> _REQUIRED TASK_: Update the records from the line that contains "Click the Default" through the end by changing "View Inventory" to "Open Inventory", leaving everything else as it stands. Return only those lines.

> _SUPPLIED MATERIAL_:
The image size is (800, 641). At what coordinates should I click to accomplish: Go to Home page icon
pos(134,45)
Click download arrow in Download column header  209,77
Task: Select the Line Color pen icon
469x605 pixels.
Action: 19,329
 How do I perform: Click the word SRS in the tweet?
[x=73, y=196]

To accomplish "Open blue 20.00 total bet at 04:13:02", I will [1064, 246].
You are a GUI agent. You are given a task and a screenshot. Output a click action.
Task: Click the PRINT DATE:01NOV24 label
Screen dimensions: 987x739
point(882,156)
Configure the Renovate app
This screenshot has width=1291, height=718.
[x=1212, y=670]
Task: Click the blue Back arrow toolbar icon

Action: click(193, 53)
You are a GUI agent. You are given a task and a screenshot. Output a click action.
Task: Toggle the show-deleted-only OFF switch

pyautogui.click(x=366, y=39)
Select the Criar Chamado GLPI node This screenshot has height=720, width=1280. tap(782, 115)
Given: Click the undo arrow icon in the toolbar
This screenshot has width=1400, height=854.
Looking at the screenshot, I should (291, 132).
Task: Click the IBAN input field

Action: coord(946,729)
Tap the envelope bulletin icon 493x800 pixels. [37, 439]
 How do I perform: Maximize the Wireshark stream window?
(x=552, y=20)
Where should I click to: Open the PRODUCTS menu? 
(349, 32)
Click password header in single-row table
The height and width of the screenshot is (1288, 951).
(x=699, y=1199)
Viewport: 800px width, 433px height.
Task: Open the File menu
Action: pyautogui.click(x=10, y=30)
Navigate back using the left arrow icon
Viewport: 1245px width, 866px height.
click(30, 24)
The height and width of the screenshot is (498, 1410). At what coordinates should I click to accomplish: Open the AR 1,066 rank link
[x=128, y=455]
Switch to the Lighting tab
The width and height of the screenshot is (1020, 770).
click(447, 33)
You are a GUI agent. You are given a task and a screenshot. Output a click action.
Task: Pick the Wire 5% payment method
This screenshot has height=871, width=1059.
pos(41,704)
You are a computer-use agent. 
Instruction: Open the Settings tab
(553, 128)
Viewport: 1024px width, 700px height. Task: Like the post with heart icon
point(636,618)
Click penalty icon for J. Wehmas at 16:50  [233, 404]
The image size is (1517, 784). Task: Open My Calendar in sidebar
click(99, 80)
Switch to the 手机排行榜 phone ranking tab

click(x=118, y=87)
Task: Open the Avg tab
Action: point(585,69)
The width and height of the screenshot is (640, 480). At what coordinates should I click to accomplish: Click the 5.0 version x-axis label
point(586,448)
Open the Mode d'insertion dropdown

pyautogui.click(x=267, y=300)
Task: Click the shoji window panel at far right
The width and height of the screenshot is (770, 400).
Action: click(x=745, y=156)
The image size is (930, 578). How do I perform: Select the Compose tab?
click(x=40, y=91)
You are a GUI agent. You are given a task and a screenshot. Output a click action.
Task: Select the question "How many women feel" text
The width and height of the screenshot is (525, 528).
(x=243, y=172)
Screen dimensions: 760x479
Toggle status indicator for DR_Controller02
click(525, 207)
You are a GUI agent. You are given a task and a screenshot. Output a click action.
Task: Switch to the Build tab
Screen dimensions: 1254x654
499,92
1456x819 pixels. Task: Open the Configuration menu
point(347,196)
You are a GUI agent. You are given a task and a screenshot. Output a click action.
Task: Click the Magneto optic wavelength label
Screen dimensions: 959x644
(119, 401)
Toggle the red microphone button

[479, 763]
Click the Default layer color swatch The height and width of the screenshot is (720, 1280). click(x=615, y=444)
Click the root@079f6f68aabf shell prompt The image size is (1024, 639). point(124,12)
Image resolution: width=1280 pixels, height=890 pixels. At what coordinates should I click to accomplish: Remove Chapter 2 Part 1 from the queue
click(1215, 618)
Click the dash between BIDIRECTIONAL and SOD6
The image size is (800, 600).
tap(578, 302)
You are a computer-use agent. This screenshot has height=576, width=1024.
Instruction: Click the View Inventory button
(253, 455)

> _TASK SOLUTION_:
Click the Default layer color swatch The height and width of the screenshot is (720, 1280). click(x=615, y=444)
Click the root@079f6f68aabf shell prompt The image size is (1024, 639). point(124,12)
Image resolution: width=1280 pixels, height=890 pixels. At what coordinates should I click to accomplish: Remove Chapter 2 Part 1 from the queue
click(1215, 618)
Click the dash between BIDIRECTIONAL and SOD6
The image size is (800, 600).
tap(578, 302)
You are a computer-use agent. This screenshot has height=576, width=1024.
Instruction: Click the Open Inventory button
(253, 455)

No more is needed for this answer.